Ethics and responsible AI
How to move from principles to verifiable requirements, and audit a real machine learning system end to end.
Course Duration: 4h
What You'll Learn
- Turn abstract principles (fairness, transparency, accountability, privacy) into requirements you can measure
- Locate the origin of bias in the data pipeline and quantify its impact
- Choose fairness metrics deliberately and understand why they cannot all hold at once
- Explain a model's decisions with SHAP and LIME, and know what those explanations do not prove
- Protect personal data with anonymization, k-anonymity and differential privacy
- Write a model card and a datasheet that a compliance officer will actually read
- Classify a system under the EU AI Act and list the obligations that follow
- Run a complete audit and produce a corrective action plan
Prerequisites
- Supervised learning (course 04): training, evaluation, common metrics
- Reading Python code that manipulates tabular data with
pandas
The through-line: a consumer credit scoring model
Every module returns to the same case: a bank scores retail credit applications with a gradient boosting model. Module 1 turns the bank's principles into concrete requirements. Module 2 tracks the bias that decades of past decisions injected into the training set. Module 3 measures fairness with Fairlearn and shows why demographic parity and equalized odds cannot both be satisfied at once. Module 4 uses SHAP to open the box, then explains why an explanation is not a justification. Module 5 shows how ZIP code plus date of birth re-identifies almost anyone.
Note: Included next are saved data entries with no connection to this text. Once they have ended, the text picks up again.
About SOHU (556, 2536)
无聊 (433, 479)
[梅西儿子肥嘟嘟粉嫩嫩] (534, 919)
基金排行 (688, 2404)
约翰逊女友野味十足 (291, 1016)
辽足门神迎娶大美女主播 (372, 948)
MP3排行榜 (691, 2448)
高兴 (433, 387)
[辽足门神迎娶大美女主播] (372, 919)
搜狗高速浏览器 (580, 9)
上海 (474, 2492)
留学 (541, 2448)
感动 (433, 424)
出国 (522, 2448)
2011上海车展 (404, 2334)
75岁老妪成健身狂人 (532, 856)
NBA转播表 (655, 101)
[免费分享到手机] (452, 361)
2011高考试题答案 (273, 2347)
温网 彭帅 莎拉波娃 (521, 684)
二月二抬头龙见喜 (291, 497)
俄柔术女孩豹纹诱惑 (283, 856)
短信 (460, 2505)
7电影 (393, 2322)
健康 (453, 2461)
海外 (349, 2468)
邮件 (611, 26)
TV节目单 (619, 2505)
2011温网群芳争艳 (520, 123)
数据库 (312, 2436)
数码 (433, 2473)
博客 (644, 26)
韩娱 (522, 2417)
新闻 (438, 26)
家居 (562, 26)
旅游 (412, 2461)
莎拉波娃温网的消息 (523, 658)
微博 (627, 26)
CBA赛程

Module 6 turns the audit into a model card and a datasheet. Module 7 designs the recourse procedure a rejected applicant can invoke. Module 8 places the system under the EU AI Act (high-risk, since it scores creditworthiness) and enumerates the obligations. Module 9 covers personal data protection under the GDPR, including the article 22 rules on automated decisions. Module 10 stitches everything into an audit report.
Course Modules
- What "responsible" concretely means
- Sources of bias: collection, labeling, history
- Fairness metrics and their incompatibilities
- Explainability: LIME, SHAP and their limits
- Privacy: anonymization and differential privacy
- Documentation: model cards and datasheets
- Human oversight and recourse
- The EU AI Act and risk levels
- Personal data protection
- Case study: auditing a decision system
Assessment and certificate
The course ends with a 40-question exam covering every module. On success, a certificate of completion is issued; its number is verifiable on the platform.
Free courses, by contrast, end with a 5-question quiz and a preview of the certificate, without certification.